Un échec de la conférence climat de Glasgow déclencherait dans le monde « une colère et une impatience incontrôlables », a averti lundi le Premier ministre britannique Boris Johnson, en ouvrant le sommet qui lance la COP26.

« Toutes les promesses ne seraient que du blablabla » en cas d’échec, a-t-il dit en paraphrasant l’égérie du mouvement mondial des jeunes pour le climat Greta Thunberg. « Oui ce sera difficile. Oui non pouvons le faire, alors mettons-nous au travail, » a exhorté Boris Johnson.

«Nous creusons nos propres tombes»

Le secrétaire général de l’ONU, Antonio Guterres, a lui aussi mis l’accent, dans son discours, sur les conséquences qu’aurait un échec de la COP26 à Glasgow. « Il est temps de dire « Assez » », a déclaré le chef de l’ONU en s’adressant aux dizaines de dirigeants mondiaux réunis devant lui.
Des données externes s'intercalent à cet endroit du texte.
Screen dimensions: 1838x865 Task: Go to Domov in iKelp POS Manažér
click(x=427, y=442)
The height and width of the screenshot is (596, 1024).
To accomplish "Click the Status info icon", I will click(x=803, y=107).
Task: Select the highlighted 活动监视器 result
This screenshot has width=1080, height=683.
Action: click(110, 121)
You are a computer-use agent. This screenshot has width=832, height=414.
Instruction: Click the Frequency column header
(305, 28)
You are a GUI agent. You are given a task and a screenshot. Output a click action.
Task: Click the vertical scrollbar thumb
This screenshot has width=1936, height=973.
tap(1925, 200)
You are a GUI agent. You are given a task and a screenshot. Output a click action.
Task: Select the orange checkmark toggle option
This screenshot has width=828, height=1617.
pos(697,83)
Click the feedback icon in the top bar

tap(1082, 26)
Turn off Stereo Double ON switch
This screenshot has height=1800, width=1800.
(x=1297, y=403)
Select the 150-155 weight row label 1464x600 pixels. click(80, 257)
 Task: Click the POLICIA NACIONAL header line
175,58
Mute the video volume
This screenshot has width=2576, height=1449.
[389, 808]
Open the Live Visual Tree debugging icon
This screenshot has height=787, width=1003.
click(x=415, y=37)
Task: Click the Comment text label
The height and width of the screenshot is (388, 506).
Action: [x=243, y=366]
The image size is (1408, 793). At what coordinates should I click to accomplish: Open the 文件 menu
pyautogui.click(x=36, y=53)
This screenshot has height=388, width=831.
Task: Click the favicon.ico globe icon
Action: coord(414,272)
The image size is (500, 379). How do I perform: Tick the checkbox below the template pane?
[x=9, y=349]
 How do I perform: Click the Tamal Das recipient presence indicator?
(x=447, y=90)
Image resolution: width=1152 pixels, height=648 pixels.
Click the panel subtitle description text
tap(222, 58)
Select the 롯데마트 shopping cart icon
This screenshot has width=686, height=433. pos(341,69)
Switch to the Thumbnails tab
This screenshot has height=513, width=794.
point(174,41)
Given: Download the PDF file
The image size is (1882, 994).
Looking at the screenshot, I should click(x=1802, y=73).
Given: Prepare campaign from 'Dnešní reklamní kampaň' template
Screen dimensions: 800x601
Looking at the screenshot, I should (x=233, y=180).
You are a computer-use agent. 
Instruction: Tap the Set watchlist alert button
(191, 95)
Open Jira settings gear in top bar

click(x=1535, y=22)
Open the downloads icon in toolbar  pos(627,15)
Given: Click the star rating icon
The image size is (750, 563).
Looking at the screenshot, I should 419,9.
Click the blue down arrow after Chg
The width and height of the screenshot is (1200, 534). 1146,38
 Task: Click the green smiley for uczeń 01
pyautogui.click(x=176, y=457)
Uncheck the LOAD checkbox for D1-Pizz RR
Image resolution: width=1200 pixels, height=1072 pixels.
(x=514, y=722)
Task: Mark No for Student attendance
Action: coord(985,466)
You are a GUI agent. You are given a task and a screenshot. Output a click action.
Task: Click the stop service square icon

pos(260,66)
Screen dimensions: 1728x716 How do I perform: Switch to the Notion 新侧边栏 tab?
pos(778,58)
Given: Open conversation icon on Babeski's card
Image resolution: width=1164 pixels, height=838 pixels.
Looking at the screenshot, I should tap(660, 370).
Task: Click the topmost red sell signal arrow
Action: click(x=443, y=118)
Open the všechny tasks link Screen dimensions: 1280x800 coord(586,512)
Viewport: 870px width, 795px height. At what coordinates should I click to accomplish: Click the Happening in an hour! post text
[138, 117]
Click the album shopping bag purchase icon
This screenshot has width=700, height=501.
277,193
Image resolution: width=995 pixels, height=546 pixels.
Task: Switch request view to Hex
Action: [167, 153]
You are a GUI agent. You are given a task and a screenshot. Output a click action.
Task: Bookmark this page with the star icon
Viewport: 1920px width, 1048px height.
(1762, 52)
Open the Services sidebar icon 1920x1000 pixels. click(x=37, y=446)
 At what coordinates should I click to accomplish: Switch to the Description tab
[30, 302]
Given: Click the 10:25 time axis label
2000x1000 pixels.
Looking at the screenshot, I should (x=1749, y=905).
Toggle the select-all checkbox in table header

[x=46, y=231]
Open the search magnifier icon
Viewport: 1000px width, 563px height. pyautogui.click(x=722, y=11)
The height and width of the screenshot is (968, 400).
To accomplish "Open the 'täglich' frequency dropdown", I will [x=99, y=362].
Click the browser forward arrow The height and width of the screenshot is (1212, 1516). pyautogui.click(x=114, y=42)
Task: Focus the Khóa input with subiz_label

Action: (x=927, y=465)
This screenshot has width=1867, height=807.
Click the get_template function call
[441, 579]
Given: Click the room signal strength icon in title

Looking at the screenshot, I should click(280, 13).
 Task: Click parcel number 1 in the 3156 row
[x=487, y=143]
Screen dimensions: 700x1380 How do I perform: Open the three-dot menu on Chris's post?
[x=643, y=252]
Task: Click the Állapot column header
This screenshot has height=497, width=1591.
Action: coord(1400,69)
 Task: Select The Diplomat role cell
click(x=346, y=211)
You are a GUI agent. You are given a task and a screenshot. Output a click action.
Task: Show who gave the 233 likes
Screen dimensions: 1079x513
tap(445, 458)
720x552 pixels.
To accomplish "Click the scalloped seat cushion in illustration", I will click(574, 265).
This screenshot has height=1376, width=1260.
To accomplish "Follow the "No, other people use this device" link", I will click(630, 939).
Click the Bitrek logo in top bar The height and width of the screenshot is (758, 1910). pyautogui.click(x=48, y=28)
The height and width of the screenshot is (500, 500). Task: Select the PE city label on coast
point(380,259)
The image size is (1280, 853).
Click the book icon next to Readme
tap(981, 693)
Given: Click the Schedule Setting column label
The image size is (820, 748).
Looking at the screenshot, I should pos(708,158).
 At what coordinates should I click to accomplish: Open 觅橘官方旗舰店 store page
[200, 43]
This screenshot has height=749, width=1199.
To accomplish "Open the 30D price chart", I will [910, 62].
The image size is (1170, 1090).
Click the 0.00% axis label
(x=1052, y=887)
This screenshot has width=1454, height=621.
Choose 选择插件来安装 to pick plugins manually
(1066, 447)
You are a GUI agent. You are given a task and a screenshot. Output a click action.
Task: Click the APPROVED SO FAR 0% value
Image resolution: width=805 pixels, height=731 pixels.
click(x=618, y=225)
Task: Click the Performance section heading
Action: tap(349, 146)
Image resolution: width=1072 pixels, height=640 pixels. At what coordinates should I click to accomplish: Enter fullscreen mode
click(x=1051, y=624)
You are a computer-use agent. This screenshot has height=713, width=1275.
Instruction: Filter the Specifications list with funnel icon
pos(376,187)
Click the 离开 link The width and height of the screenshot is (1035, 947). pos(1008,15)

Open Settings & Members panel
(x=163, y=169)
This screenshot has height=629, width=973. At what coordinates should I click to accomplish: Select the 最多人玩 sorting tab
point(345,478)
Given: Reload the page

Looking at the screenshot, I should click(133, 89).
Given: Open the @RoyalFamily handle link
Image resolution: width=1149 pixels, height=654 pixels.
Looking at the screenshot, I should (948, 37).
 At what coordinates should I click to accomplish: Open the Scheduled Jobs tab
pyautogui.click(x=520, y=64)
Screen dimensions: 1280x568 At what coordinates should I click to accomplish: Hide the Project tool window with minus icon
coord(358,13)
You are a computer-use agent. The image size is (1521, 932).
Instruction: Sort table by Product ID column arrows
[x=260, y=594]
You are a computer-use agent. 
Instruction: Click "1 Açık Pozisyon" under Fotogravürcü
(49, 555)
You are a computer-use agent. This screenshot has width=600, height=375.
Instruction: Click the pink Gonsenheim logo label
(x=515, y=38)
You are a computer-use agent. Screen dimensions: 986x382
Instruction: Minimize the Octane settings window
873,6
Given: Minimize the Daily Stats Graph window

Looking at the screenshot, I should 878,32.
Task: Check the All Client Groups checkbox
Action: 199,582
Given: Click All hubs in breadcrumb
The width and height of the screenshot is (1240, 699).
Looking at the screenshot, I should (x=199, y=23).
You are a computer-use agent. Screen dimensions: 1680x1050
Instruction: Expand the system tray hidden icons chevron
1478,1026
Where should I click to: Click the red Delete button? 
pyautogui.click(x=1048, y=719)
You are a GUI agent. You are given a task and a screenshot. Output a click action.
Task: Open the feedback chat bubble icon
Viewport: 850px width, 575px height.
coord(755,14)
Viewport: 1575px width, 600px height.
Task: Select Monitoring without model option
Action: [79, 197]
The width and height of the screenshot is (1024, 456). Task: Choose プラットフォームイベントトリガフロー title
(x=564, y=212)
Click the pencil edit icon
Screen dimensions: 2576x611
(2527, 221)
«Assez de brutaliser la biodiversité. Assez de nous tuer nous-mêmes avec le carbone. Assez de traiter la nature comme des toilettes. Assez de brûler et forer et extraire toujours plus profond. Nous creusons nos propres tombes», a-t-il dénoncé. Au lieu de continuer à exploiter la planète, «choisissez de sauvegarder notre avenir et de sauver l’humanité», a-t-il ajouté.

Selon le chef de l’ONU, l’humanité est «poussée au bord du gouffre» par «notre addiction aux énergies fossiles». Pour les Etats insulaires particulièrement, menacés par la montée des eaux, un échec de la COP26 à intensifier les efforts pour limiter les réchauffement climatique équivaudrait à «un arrêt de mort». 

Un G20 qui n’a pas donné l’élan attendu ?

Les observateurs espéraient que la réunion au cours du week-end des leaders du G20, qui représente près de 80% des émissions mondiales de gaz à effet de serre, donnerait un fort élan à cette COP écossaise repoussée d’un an en raison du Covid-19.

Le G20 a bien réaffirmé à l’unisson l’objectif de limiter le réchauffement à +1,5°C par rapport à l’ère pré-industrielle, ajoutant une ambition de neutralité carbone autour du milieu du siècle et la fin des subventions aux centrales à charbon à l’étranger. Mais cela n’a convaincu ni les ONG ni Antonio Guterres qui a fait part de ses «espoirs déçus».

Les Etats-Unis, dont le président doit prendre la parole lundi après-midi, ont eux surtout pointé du doigt Pékin, se disant «déçus» par l’absence d’engagements de la Chine, le principal pollueur mondial, et de la Russie au G20. Les présidents russe et chinois figurent parmi les grands absents à la COP26, mais un message écrit de Xi Jinping doit être publié lundi.